Task ->
In the text on salvaging lens and camera mounts, why does the writer advise keeping the lens locking pin mechanism in good shape? Answer in one to three sentences.

We only want the mount and electrical contacts from the lens. There are three or four screws holding the mount onto the lens body. The dremel with a cutting bit helps get rid of all that extra plastic and glass in the center of the mount. The contacts were soldered into a little board just on the inside of the lens. I could have desoldered it, but since I had the dremel handy, I just ground the board into powder.
From the camera body, again, we only want the mount and electrical contacts. The procedure for separating these specific componants from the rest of the camera is long, involved, and mostly just breaks down to pulling and cutting until everything else is gone. What, you want to use those parts? Then you can be more careful and directed about your disasembly. It didn't occur to me to document each stage of the process I took. Perhaps you could find a repair how-to if you aren't already good at taking things apart.
There are a few things to keep in mind while doing this. The mount consists of at least five parts which need preserved: the mount ring, the tensioners, the spacers, the mirror-box, and the contact assembly. The mount ring is just the metal ring at the front of the mount. The tensioners are the rounded flat springs which help to hold the lens in place when attached to the camera. The spacers may or may not be present and are thin metal flat rings which are placed between the mount ring and the mirror box. The mirror box is the large plastic box where the mirror was. The contact assembly is, well, the contact assembly. It will be easier on you later if the eight wires coming off the contact assembly remain relatively intact. I didn't leave these wires intact, but it's not a fatal error. Almost all of the mirror box is going to be discarded, so you can safely grind away everything past the back of the contact assembly. If you can keep the lens locking pin mechanism, you will be able to use it later without the effort of building a new one. I advise you keep it in good shape.

Data ->

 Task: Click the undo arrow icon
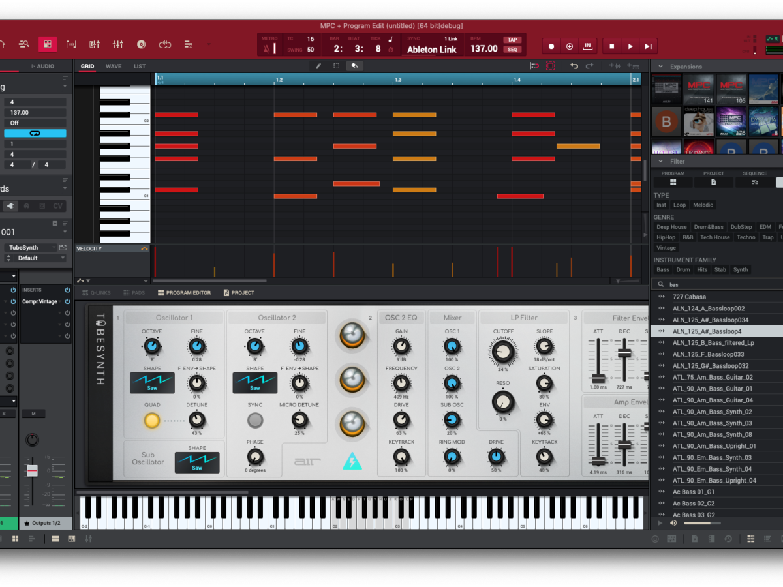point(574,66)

...

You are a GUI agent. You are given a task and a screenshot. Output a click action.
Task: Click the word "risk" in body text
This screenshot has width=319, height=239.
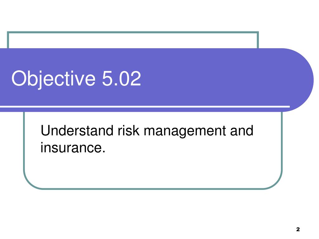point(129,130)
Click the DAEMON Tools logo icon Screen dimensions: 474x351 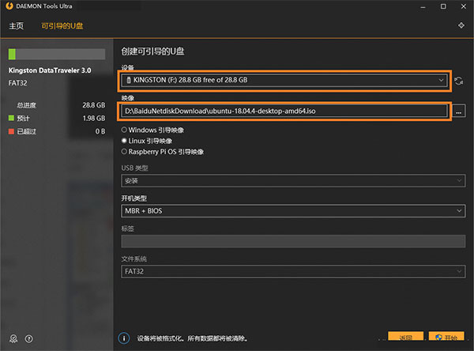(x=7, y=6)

* * *

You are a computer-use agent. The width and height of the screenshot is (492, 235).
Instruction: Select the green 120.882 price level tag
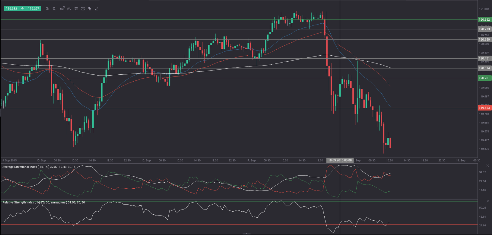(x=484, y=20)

Answer below ->
Keeping the lens locking pin mechanism means it can be used later without the effort of building a new one.